How Linux Handles Incoming and Outgoing Network Packets: A Deep Dive

Network Protocol Stack

Linux implements the TCP/IP model, which consists of four layers: application, transport, network, and network‑interface. Each layer has specific responsibilities, such as providing services (FTP, DNS) at the application layer, ensuring reliable delivery at the transport layer (TCP/UDP), routing and addressing at the network layer (IP, ICMP, IGMP), and handling physical transmission and ARP at the network‑interface layer.

Receiving Network Packets

When a packet arrives at the NIC, it is placed in a FIFO receive queue and DMA copies it into a ring buffer containing sk_buff descriptors. An interrupt notifies the CPU, which invokes the registered interrupt handler.

The handler first masks further NIC interrupts, then triggers a soft‑interrupt (ksoftirqd) to process the packet without blocking the CPU.

The kernel then processes the packet through the stack:

Network‑interface layer : validates the frame, determines the protocol (IPv4/IPv6), strips the frame header/footer, and passes the payload upward.

Network layer : extracts the IP header, decides whether to forward or deliver locally, removes the IP header, and hands the packet to the transport layer.

Transport layer : reads the TCP or UDP header, uses the 4‑tuple (source IP, source port, dest IP, dest port) to locate the corresponding socket, and copies data into the socket’s receive buffer.

Application layer : the application reads data from the socket buffer via the socket API.

After these steps the packet reception is complete.

Sending Network Packets

Sending follows the reverse order. An application calls the socket send API, causing a system call that transitions to kernel space. The kernel allocates an sk_buff, copies user data into it, and places it in the socket’s send queue.

The networking stack then adds protocol headers layer by layer:

Transport layer : adds a TCP header and creates a copy of sk_buff to allow retransmission.

Network layer : selects a route, adds an IP header, applies netfilter rules, and fragments if necessary.
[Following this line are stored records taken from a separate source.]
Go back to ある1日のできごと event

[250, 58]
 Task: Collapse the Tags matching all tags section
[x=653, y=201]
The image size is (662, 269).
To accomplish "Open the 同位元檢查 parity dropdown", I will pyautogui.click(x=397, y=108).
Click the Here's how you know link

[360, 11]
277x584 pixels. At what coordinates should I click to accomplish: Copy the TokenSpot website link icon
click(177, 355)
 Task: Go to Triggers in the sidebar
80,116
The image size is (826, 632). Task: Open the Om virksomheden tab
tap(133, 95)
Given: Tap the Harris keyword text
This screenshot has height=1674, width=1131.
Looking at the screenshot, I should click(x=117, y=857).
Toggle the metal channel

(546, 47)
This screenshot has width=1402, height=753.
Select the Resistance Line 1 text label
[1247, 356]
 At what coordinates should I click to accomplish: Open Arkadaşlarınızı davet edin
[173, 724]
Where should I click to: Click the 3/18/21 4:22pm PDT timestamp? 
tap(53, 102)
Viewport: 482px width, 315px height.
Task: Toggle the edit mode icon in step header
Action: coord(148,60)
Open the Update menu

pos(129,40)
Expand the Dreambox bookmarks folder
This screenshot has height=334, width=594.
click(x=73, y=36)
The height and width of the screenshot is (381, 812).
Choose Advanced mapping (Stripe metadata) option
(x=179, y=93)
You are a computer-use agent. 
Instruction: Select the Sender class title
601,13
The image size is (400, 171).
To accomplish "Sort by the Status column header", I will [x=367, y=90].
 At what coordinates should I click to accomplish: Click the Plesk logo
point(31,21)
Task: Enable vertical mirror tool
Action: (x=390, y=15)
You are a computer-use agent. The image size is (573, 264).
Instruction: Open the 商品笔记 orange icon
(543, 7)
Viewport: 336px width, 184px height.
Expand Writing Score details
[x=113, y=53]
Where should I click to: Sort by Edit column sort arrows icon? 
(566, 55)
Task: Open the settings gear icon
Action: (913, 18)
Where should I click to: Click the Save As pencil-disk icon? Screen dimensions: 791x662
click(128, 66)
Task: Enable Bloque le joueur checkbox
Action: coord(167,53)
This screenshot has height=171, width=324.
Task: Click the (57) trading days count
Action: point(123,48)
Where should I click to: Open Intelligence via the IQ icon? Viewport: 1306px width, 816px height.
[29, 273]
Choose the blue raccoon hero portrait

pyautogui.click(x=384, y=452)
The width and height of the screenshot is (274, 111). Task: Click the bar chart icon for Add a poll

Network‑interface layer : resolves the next‑hop MAC address via ARP, builds the Ethernet frame, and enqueues it for transmission.

NIC device : the driver reads the frame from the transmit queue, uses DMA to write it to the NIC’s FIFO, and the NIC sends it on the wire. After transmission, a hardware interrupt frees the sk_buff and ring‑buffer resources; the ACK from the remote side later releases the original sk_buff in the transport layer.

Thus the packet transmission process concludes.